Objectif de l'exercice:
Pouvez-vous réécrire la critique du roman en commençant aux mots « Fantasque et forte » et en vous arrêtant après « de sa famille. », tout en remplaçant « Romancière » par « Écrivaine » ?

Extrait du document:

J 'attribue volontiers 4 étoiles à ce roman, même si je sors de cette lecture avec un profond sentiment de mal-être. "Dieu sait" pourtant combien j'ai aimé mes parents, et avec quelle force je me suis accrochée à leur souffle...Mais j'ai trouvé malsaine, et je dirais même pathologique et relevant de la psychiatrie, cette adulation dont Giuletta est l'objet.
Fantasque et forte tête, cette mère de 7 enfants, 4 fils et 3 filles, règne sans partage sur son entreprise familiale. Romancière à succès, elle partage sa vie entre l'éducation de ces derniers, son métier d'auteure, ...et ses escapades, jusqu'au jour où la mémoire lui fait défaut, et que s'amorcent une longue déchéance, une vie cauchemardesque, tant pour elle que pour les membres de sa famille.
Anne Bragance est de ces auteurs dont j'apprécie particulièrement la finesse de la plume et la richesse du vocabulaire. de surcroit, elle n'est pas férue de digressions qui, en soi, ne sont pas une mauvaise chose, mais s'avèrent souvent trop longues, et de ce fait, ennuyeuses.
Dans ce roman, par le biais d'une trame en quelque sorte chorale, l'auteure brosse le tableau d'une famille confrontée à l'adversité. Chaque chapitre est consacré aux pensées des différents protagonistes, dont celles de la mère qui, en dépit de la maladie dont elle souffre, semble bien consciente de l'enfer qu'elle fait vivre à ces "messieurs et à ces dames" qui, 24 heures sur 24 et 7 jours sur 7, pareils à des dévots s'affairent autour d'elle. Ces "messieurs et dames " n'étant rien de moins que ses enfants dont elle ne se souvient plus.
Cette immersion dans les pensées des différents membres de la fratrie met en relief la complexité de l'esprit, ses contradictions et ses ambivalences.

Entrées de données enregistrées:
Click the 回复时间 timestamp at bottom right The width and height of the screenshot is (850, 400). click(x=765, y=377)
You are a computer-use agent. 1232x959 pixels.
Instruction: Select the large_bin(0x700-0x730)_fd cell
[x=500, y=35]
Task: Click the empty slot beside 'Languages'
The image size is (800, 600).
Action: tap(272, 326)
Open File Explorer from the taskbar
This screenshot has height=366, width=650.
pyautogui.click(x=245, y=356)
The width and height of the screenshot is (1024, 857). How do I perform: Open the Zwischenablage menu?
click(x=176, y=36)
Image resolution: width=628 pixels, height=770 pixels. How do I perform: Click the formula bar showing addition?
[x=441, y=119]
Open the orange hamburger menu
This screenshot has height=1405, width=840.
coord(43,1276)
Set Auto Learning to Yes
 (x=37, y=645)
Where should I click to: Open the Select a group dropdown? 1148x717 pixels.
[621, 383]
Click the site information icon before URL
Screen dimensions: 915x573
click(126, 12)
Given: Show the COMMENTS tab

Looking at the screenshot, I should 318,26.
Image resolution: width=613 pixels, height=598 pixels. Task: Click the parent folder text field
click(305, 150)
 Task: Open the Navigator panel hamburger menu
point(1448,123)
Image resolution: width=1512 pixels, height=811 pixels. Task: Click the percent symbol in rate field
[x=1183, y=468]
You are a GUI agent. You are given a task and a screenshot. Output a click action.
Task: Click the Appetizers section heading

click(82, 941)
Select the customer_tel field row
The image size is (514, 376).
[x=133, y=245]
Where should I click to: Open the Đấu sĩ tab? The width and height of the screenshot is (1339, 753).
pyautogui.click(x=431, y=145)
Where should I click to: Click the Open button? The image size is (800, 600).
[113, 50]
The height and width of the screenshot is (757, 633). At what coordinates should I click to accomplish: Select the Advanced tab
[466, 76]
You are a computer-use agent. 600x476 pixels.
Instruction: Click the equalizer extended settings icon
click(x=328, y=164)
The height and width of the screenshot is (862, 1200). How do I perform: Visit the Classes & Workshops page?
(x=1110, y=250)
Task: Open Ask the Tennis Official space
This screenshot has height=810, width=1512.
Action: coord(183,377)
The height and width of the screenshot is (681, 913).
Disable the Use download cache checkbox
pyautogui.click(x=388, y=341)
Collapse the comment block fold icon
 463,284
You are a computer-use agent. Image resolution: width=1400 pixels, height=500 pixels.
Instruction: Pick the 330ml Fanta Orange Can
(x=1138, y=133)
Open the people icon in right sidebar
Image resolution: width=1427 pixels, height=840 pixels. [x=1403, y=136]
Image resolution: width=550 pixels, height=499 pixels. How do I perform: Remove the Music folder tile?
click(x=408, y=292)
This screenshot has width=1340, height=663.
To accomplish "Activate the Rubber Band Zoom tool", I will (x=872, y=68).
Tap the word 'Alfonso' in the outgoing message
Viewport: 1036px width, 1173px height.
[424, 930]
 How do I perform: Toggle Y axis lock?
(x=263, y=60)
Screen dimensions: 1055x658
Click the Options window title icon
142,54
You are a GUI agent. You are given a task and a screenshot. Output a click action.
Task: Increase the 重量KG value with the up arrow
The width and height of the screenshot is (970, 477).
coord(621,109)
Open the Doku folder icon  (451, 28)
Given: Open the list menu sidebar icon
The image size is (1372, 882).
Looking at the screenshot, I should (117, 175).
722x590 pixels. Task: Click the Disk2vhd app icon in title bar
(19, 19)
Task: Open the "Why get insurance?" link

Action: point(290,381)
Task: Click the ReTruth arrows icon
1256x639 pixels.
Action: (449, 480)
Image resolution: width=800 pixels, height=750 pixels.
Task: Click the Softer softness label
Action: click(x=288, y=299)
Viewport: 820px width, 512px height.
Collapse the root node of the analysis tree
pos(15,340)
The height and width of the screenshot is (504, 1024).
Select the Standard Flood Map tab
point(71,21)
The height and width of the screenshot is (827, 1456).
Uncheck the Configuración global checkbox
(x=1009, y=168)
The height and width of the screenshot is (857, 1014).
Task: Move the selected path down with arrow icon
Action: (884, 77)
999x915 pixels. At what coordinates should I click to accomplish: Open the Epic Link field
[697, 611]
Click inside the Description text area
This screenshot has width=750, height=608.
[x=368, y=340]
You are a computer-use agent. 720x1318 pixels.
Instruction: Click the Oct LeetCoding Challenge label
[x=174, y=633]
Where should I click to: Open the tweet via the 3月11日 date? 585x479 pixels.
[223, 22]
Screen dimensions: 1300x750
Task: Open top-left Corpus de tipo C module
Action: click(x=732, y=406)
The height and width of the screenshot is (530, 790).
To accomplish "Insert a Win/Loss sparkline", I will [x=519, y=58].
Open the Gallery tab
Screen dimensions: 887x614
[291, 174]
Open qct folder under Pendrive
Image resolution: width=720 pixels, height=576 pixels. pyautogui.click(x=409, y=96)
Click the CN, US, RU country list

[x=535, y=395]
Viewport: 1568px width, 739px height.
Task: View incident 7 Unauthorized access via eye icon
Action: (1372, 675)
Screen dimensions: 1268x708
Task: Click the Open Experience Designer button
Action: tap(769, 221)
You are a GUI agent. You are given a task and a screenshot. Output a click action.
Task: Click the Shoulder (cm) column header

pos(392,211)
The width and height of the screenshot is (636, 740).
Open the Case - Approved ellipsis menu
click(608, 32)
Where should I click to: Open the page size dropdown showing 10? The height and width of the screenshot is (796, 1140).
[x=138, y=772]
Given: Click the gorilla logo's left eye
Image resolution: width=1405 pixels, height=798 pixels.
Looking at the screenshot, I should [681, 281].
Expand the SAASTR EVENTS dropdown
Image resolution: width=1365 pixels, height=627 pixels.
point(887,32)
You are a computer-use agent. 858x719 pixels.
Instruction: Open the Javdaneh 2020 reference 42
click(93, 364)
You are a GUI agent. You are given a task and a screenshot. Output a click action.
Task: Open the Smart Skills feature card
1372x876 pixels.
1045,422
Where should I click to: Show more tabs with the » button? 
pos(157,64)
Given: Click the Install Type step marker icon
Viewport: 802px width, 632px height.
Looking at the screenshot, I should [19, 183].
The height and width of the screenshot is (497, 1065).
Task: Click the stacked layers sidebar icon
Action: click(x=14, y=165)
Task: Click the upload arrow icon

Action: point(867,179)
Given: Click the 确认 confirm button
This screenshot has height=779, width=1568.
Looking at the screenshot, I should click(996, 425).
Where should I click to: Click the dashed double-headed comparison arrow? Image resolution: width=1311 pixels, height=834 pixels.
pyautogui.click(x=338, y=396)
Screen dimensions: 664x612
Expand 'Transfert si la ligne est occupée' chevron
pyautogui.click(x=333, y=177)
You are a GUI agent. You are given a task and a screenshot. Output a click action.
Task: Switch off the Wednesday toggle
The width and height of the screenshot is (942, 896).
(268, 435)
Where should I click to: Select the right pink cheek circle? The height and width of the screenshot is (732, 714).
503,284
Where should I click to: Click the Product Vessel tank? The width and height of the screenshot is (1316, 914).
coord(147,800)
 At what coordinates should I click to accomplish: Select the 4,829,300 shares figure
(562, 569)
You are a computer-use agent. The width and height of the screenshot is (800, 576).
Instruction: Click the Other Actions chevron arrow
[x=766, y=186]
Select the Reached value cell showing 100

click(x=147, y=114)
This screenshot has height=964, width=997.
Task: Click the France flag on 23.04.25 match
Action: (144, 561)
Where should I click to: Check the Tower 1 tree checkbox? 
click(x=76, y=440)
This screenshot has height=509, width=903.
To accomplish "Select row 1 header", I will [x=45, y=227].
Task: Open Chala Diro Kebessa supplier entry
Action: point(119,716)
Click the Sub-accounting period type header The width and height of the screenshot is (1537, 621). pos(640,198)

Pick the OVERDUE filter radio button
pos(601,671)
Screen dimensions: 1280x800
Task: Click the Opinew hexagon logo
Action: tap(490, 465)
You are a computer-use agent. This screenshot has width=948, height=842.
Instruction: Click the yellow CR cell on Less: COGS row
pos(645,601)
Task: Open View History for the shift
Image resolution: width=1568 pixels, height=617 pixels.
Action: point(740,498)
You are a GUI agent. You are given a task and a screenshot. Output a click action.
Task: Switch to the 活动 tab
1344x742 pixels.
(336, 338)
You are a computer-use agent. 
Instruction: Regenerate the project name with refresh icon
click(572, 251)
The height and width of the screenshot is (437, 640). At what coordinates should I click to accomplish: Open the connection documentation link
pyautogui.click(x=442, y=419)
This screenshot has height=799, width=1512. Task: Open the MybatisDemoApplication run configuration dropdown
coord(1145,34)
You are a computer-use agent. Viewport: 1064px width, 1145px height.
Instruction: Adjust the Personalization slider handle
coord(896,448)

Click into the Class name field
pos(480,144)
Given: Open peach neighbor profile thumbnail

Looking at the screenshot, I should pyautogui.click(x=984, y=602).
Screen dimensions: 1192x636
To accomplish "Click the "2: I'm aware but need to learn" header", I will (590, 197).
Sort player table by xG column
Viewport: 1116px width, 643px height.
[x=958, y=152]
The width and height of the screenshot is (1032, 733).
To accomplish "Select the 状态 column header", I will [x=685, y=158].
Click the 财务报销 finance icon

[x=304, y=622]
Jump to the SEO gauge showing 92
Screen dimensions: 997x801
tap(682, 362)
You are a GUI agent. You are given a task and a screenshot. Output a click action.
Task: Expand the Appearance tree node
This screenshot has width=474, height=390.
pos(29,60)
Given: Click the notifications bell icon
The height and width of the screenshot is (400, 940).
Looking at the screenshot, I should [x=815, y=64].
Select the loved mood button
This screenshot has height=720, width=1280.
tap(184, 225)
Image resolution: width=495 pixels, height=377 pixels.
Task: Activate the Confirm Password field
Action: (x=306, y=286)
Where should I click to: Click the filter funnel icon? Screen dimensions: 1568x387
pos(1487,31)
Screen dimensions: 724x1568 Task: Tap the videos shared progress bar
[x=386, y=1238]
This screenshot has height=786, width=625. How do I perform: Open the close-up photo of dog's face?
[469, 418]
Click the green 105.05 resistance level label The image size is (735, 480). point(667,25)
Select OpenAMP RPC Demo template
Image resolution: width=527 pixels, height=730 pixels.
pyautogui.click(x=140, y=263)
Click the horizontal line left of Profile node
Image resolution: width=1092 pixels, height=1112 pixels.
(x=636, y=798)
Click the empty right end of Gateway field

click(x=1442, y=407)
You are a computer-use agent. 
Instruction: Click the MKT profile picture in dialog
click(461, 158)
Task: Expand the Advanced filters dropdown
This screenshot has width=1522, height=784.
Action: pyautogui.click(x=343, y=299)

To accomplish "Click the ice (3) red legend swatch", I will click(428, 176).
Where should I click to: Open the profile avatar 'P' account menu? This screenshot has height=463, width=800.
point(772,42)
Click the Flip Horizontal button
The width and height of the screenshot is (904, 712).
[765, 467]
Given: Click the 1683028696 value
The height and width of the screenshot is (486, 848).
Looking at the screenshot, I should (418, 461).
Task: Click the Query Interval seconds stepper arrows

Résultat obtenu:
Fantasque et forte tête, cette mère de 7 enfants, 4 fils et 3 filles, règne sans partage sur son entreprise familiale. Écrivaine à succès, elle partage sa vie entre l'éducation de ces derniers, son métier d'auteure, ...et ses escapades, jusqu'au jour où la mémoire lui fait défaut, et que s'amorcent une longue déchéance, une vie cauchemardesque, tant pour elle que pour les membres de sa famille.